Texte écrit pour la revue M3 n°7
Afin d’accélérer l’amélioration énergétique des bâtiments, les autorités poussent à l’instauration de nouvelles règles et les filières multiplient les certifications. Ce recours massif aux normes entraîne de profondes ruptures bien au-delà d’une simple adaptation technique.

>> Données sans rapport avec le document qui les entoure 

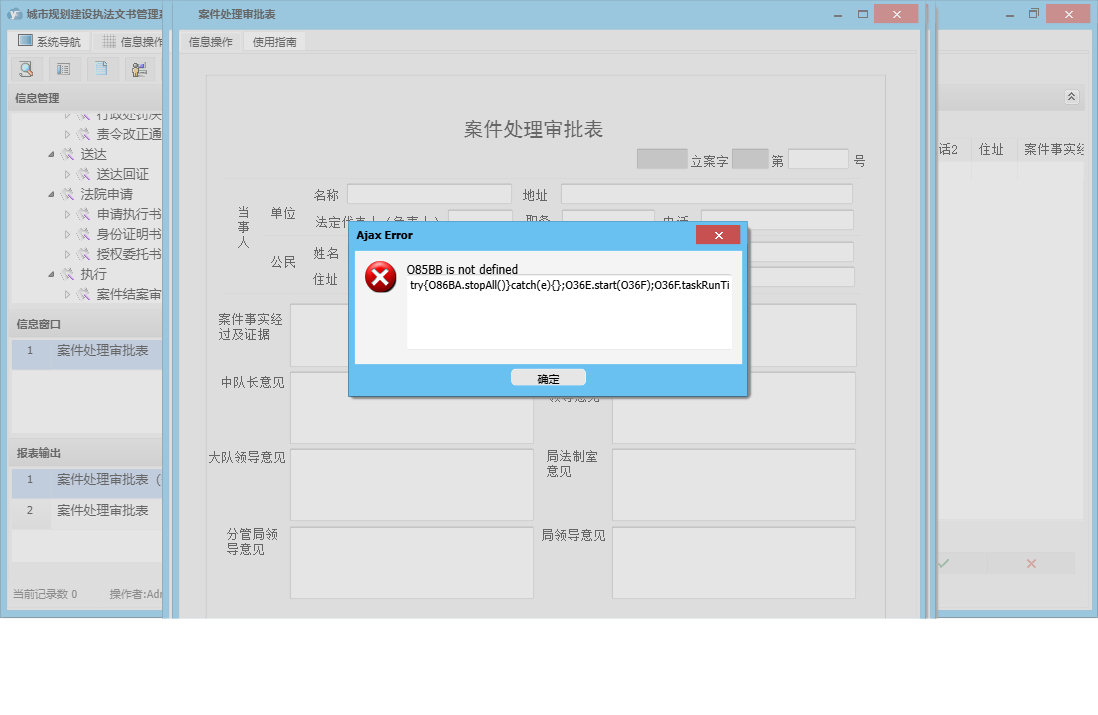The image size is (1098, 715).
Task: Click the user management icon in toolbar
Action: [139, 69]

La filière bâtiment vit actuellement une période de grands changements caractérisée par une multitude de débats et un climat d’appréhension. Ces débats, provoqués par un contexte énergétique, environnemental et sociétal inquiétant, impliquent énergéticiens, économistes, statisticiens et autres sociologues. En effet, la forte dépendance des pays développés aux ressources fossiles qui se raréfient et l’impact environnemental sensible de leur utilisation ont conduit les grandes puissances mondiales à prendre plusieurs mesures, dont l’objectif est de réduire les consommations énergétiques et les émissions de gaz à effet de serre.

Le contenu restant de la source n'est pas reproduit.